The results are amazing: we move from having $55.09 per hour to being able to earn on average $69.07 if we implement both policies at the same time. We can also see that the chart presents outliers of days that ended earning more than $90, which was not possible even using the accept/reject policy alone.
If we compare the difference between the accept/reject policy and the policy created now to start the trips, we can confirm that the increase in the average is not due to an increase in variability but rather because in the majority of cases the taxi drivers are getting better results than in the original situation.
Platform Selection: Drivers should exclusively choose Uber. The selective trip policy provides no benefits for Lyft, whose median wage stagnates at the $55.09 baseline , whereas driving for Uber adds up to +$7.71/hour.
Geographic Zones: Initial start zones have a negligible impact (only a $2 variance over the baseline).
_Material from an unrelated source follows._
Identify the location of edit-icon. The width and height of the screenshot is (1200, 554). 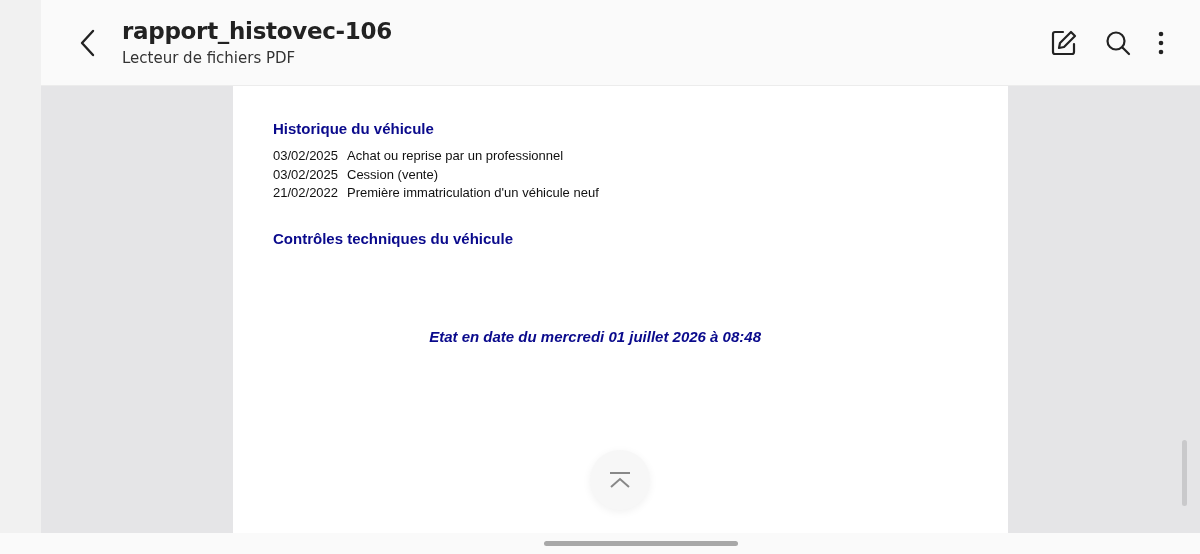
(1064, 42).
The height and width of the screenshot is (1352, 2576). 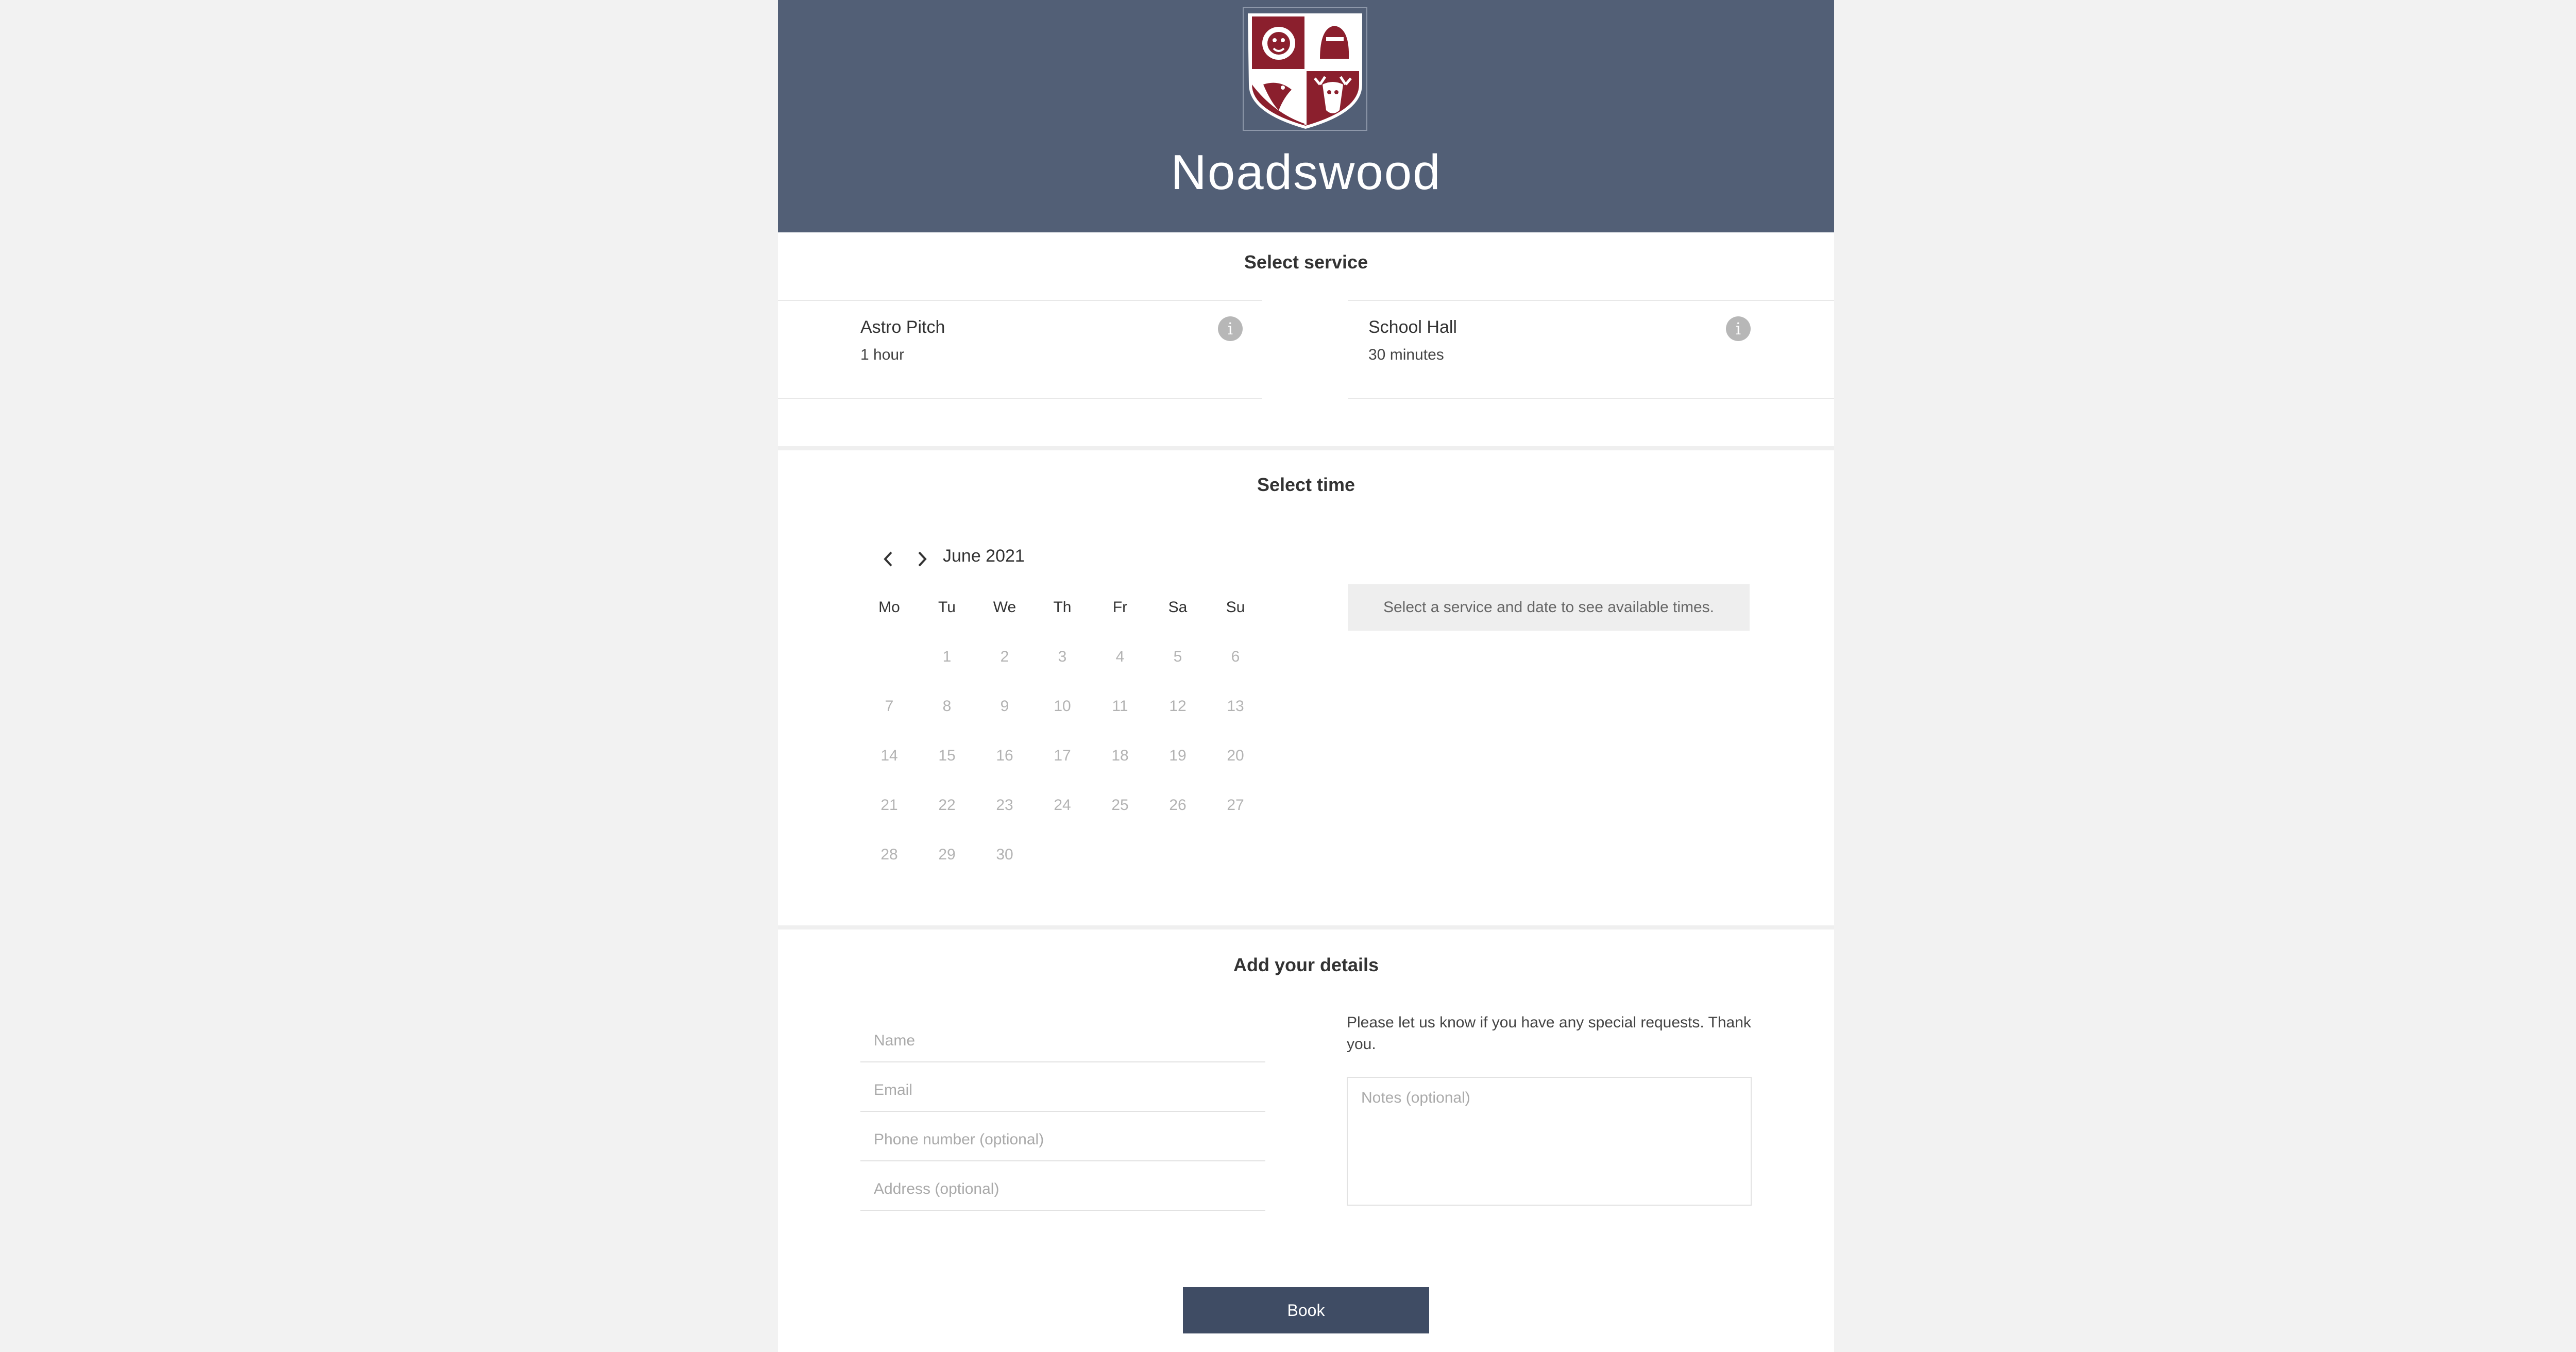 What do you see at coordinates (1062, 657) in the screenshot?
I see `calendar-day: 3` at bounding box center [1062, 657].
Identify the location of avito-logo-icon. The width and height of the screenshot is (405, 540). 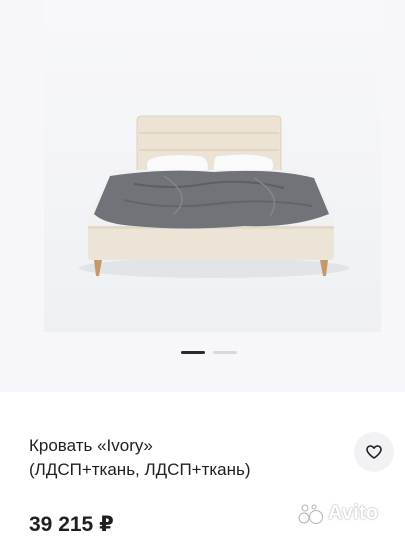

Due to severe multicollinearity with the choice of company, geographic start zones provide no useful independent information.
Shift Timing: Favorable starting hours (especially night shifts) add up to +$5.52/hour , while unfavorable starting times subtract up to -$2.33/hour.
Day of the Week: Day-of-the-week variance is minor (under $1.58 in either direction) ; however, the optimized policy explicitly excludes Mondays and Fridays as sub-optimal working days.
Final Policy Lift: Pairing the trip-acceptance policy with the strategic “Setting Start Time” configuration boosts average hourly wages from $55.09 to $69.07 , while unlocking exceptional high-yield outlier days exceeding $90/hour.